食品合計は8324億0915万円(89.9%)▲0.1%
生鮮3部門合計 3091億0312万円(33.4%)▲0.2%
・青果 1274億6410万円(13.8%)▲1.8%
・水産 794億8066万円(8.6%)▲1.1%
・畜産1021億5836万円(11.0%)+2.5%
惣菜 993億0974万円(10.7%)+0.4%
日配 1777億1252万円(19.2%)+0.1%
一般食品 2462億8377万円(26.6%)▲0.1%
非食品 671億4092万円(7.3%)▲0.7%
その他 258億7354万円(2.8%)▲1.3%
JSAの江口法生専務理事が8月の消費動向とスーパーマーケットの販売傾向を解説した。
「8月は全店昨対比で101.3%、既存店99.8%。既存店は4カ月連続で昨対比割れとなった。ただし、徐々にマイナス幅は縮まっている。相変わらず規模の大きいところが伸びていて、規模による格差が鮮明に出ている」
「8月は西日本で気温が高く、北・東日本は平年並みだった。北・東日本の太平洋側では日照時間がかなり少なかった。一方で、東日本の日本海側では台風の影響もあり、降水量が多かった。このため、アイスクリームやビール、飲料など、代表的な夏物商材は苦戦した」
野菜は月の前半は相場安が継続し、加えて昨年天候不良で高騰していた北海道産イモ類やタマネギが豊作となり、相場安となった影響を受け、単価が下落した。中下旬は相場も上がり、トマトやキュウリなどのサラダ関連は好調で、追い風となった。果物は出荷が遅れていた桃やブドウが好調だったが、気温が低かった地域でスイカやメロン、梨が不調だった。カットフルーツは各社が販売に力を入れ、好調となった。
水産は2016年5月から今月まで16カ月連続で既存店昨対比割れ。漁獲量の減少やアニサキス報道による影響で、生魚、刺身については前半は苦戦したが、お盆期間は平年並みとなった。土用二の丑があったことや、昨年より相場安となったことで、ウナギは国産、中国産問わず好調となった。サンマは価格高騰もあり、前年に比べ好調だった。価格高騰が続くマグロは好不調が分かれた。
畜産は好調だった。とくにステーキや焼肉用の牛肉は好調だった。国産豚は相場高で伸び悩んだが、冷シャブ用の動きはよかった。やはり相場高の鶏肉は好不調は企業ごとに格差があった。加工肉は総じて不調だった。
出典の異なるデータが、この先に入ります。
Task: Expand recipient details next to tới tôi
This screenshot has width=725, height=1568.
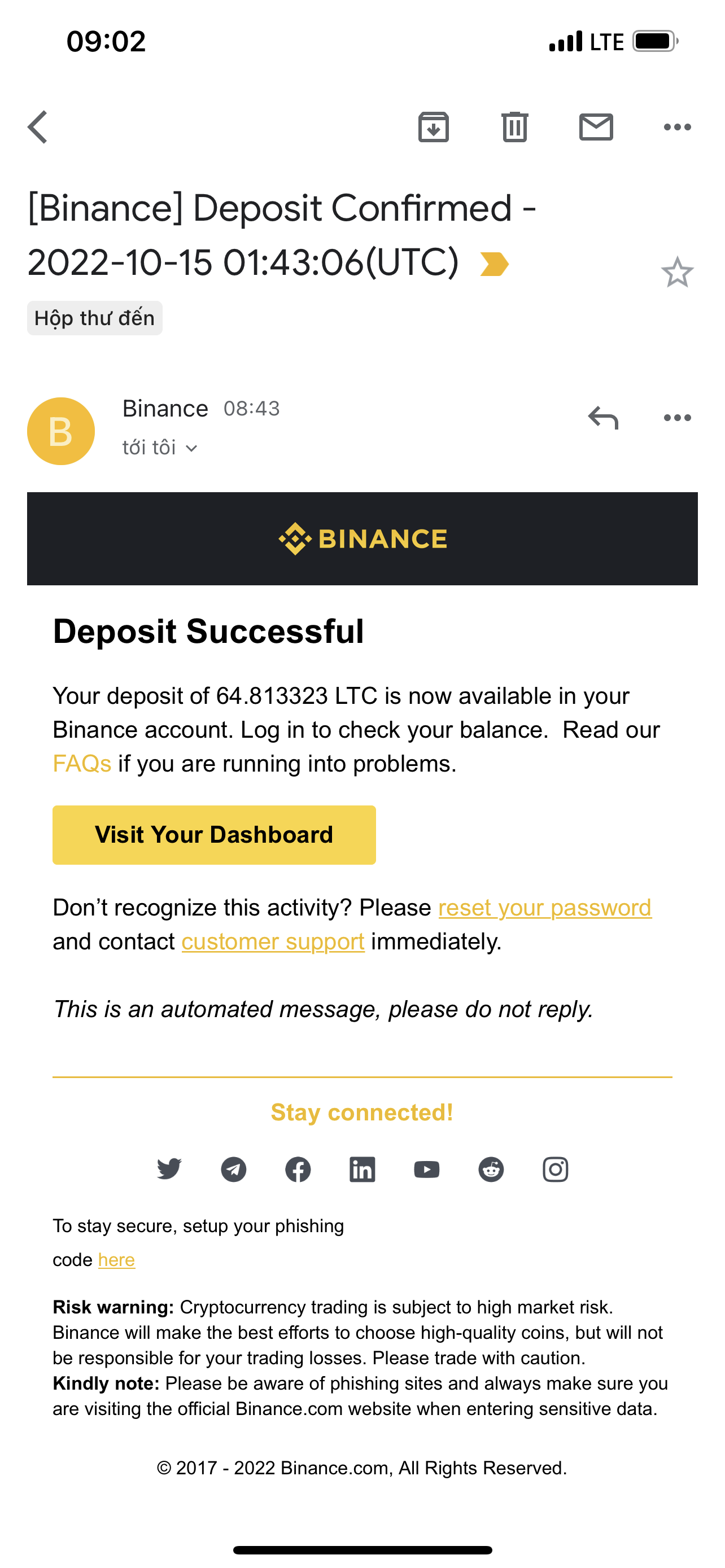Action: tap(191, 449)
惣菜は、天候不順だった地域ではレジャー需要が減少し、商品の売れ筋も変化した。寿司類やO157の発生でサラダ類には影響が見られた。ポテトサラダに代表されるような要冷惣菜の売上げは厳しかった。一方、前年との気温差が大きかった地域では天ぷらや揚げ物は好調となった。
日配は気温差の大きかった地域ではアイスクリームの落ち込みが大きかった。チルド飲料、麺類、豆腐、ところてんなども不調だった。一方で、夏休み需要を受け、冷凍食品や、パン類は好調で、関連してバターやチーズの動きはよかった。
一般食品は前年との気温差が大きくなった地域では、麺類などの夏物商材、飲料やアルコール類の落ち込みが大きかった。菓子類はスナック類やチョコレートが好調となった。
非食品はヒアリ報道などで殺虫剤がよく売れた。天候不順により花火類、たばこや紙製品などは不調だった。
前年との気温差、日照不足、降水量の多さなどの要因により、夏物商材は不振となり、食品は先月に続き、昨対マイナス。一方で山の日の影響によるお盆期間の変化などもあり、惣菜や日配は昨対プラスとなった。ホームセンターやドラッグストアとの価格競争が激しさを増す非食品は、先月に続いてマイナスとなった。